2. the contents for PRISMA flow chart for selection does not even followed.
Response: We downloaded the latest template available on the PRISMA statement website and filled it out following the instructions provided. Either way, we have redone the flowchart (Figure 1), hoping it meets your requirements.
3. lack in scientific need and originality
Response: As occupational health and public health physicians, we feel that this paper offers a first attempt to close a gap in the scientific literature related to vaccination in the occupational and public health. Vaccination is a key public health issue, but one that is still controversial in the workplace, where different and complementary drives of denialism, protection of production interests, protection of workers' health, and compliance with current legislation clash. Just as an example, in Italy, work and health are both constitutional rights, and yet we believe that attention to vaccination coverage and health promotion policies and prevention campaigns are not adequately conducted and guaranteed in the workplace. In fact, absenteeism due to vaccine preventable diseases is still a current issue, responsible for health and economic losses. This could be solved through two factors: awareness of the problem, and tailored campaigns to prevent it.

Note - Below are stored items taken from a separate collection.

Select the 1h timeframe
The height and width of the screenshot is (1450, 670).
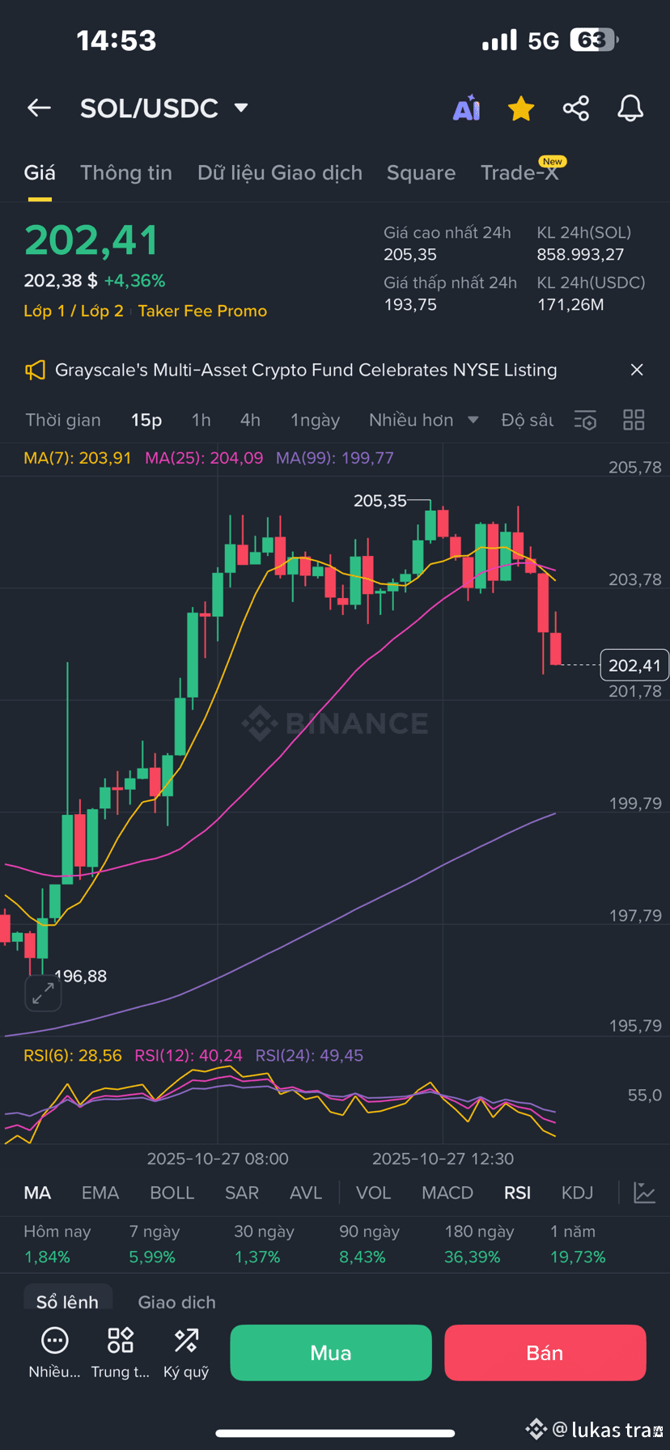coord(201,420)
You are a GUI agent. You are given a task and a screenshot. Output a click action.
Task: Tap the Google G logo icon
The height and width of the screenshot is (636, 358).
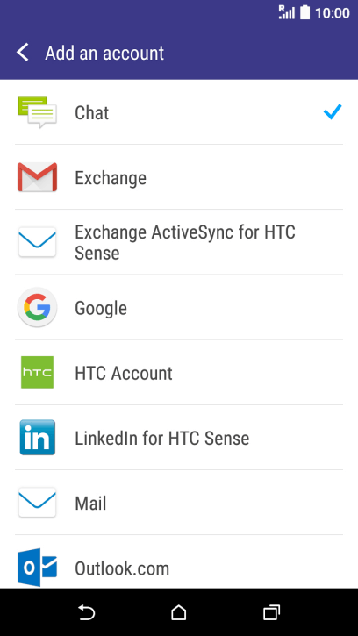37,307
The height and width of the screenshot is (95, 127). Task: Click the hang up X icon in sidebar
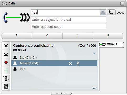tap(6, 46)
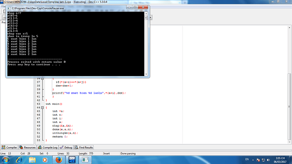Open Windows Explorer folder taskbar icon
Viewport: 292px width, 164px height.
point(32,160)
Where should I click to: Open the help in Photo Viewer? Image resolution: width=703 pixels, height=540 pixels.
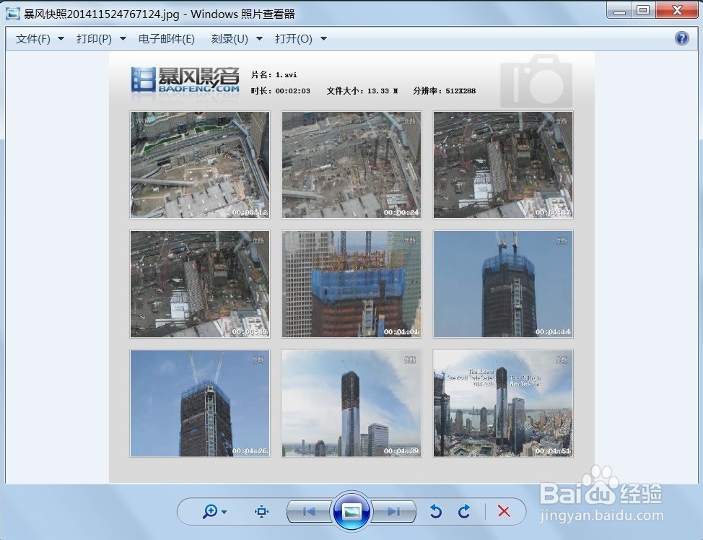[681, 38]
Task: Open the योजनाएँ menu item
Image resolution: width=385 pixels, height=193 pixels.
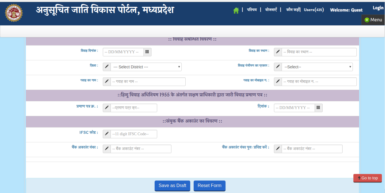Action: [x=271, y=10]
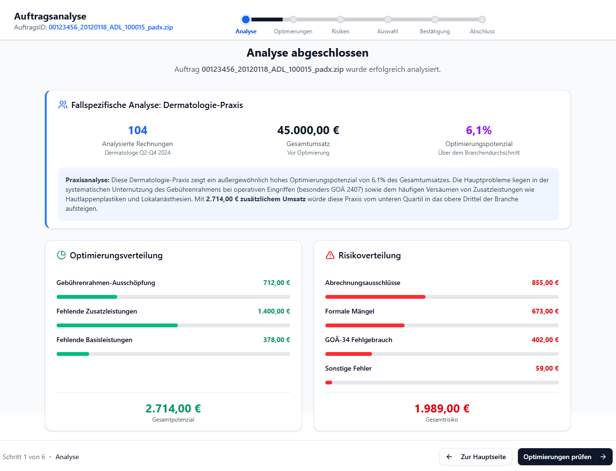This screenshot has height=471, width=616.
Task: Click the Bestätigung step circle
Action: [434, 20]
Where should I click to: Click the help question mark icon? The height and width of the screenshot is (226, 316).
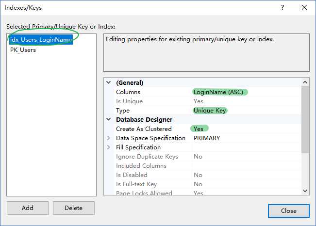coord(283,7)
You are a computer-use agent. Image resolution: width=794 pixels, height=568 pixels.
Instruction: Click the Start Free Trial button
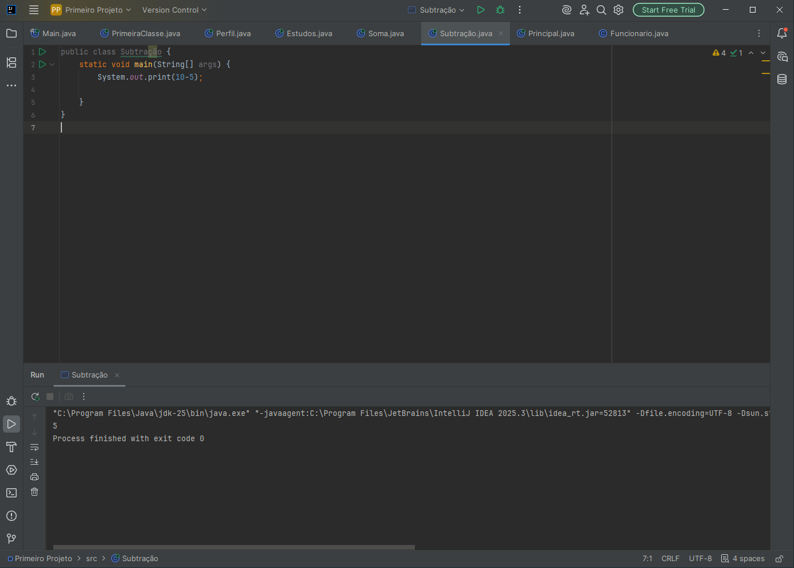pyautogui.click(x=668, y=10)
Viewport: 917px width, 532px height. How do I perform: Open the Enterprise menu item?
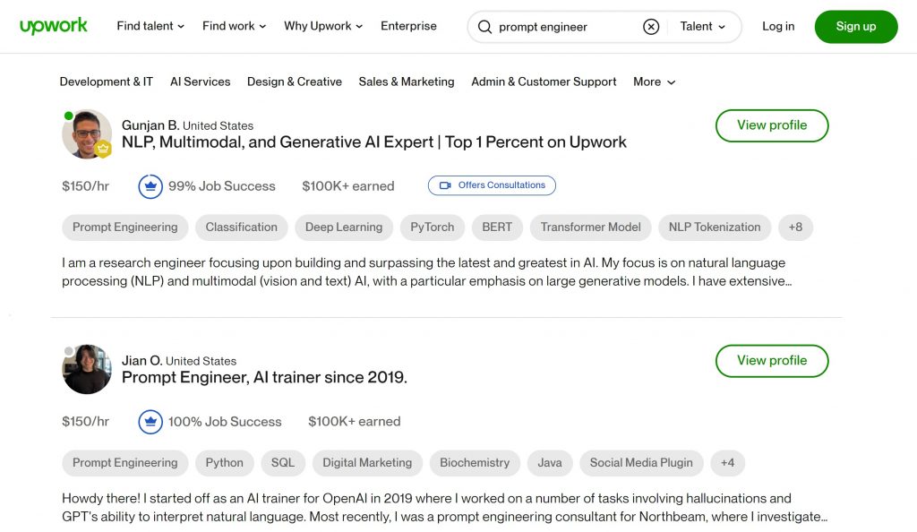408,26
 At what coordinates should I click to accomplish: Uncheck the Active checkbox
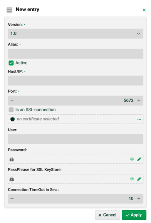coord(11,63)
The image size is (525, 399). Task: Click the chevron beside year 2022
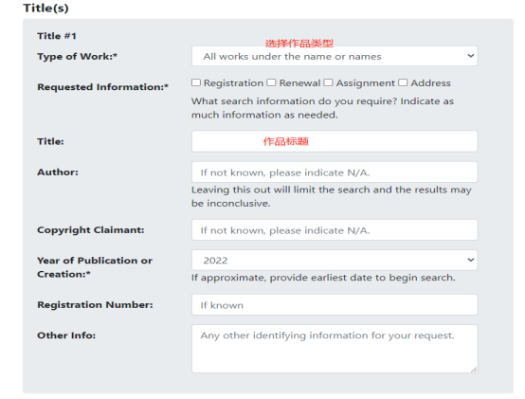point(471,260)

Leveraging on the first factor, this review offers an international overview, following a rigorous scientific methodology, of vaccination coverage (classified by type of vaccine) in the workplace. The aim is to raise awareness among occupational medicine and public health professionals and to provide a starting point for the resolution of a pervasive problem, and for which there is a compelling scientific need. No similar reviews have been performed and published, to the best of our knowledge.
Reviewer 3 Report
This is an interesting study aiming at evaluating adherence to workplace vaccination campaigns and intending at showing the importance of healthcare workers' involment in the overall campaign success. The implementation of workplace vaccination campaigns, as well as putting in place essential measures to encourage workers to participate in them, would result in a relevant reduction of the risk that exposed workers are subjected to on a daily basis. To my mind, this study may have an impact at the litterature.
Minor Comments
This paper might benefit from english language editing in some parts
Also:
Line 49: Please replace Sars-CoV-2 with SARS-CoV-2 and add abbreviation both for COVID-19 and SARS-CoV-2
Lines 70-71: Please rephrase this sentence “The aim of this research is to perform a systematic review aimed at evaluating the 70 adherence of workers to on-site vaccination campaigns worldwide.”
Author Response
Dear Reviewer,
Thank you for accepting to review our manuscript. Regarding your valuable comments to improve our manuscript, a revision of the English language has been performed thorough the manuscript; the term SARS-CoV-2 has been corrected, extended terms and abbreviations for both OCVID-19 and SARS-CoV-2 have been added (lines 53-54), and the sentence from lines 70-71 has been rephrased.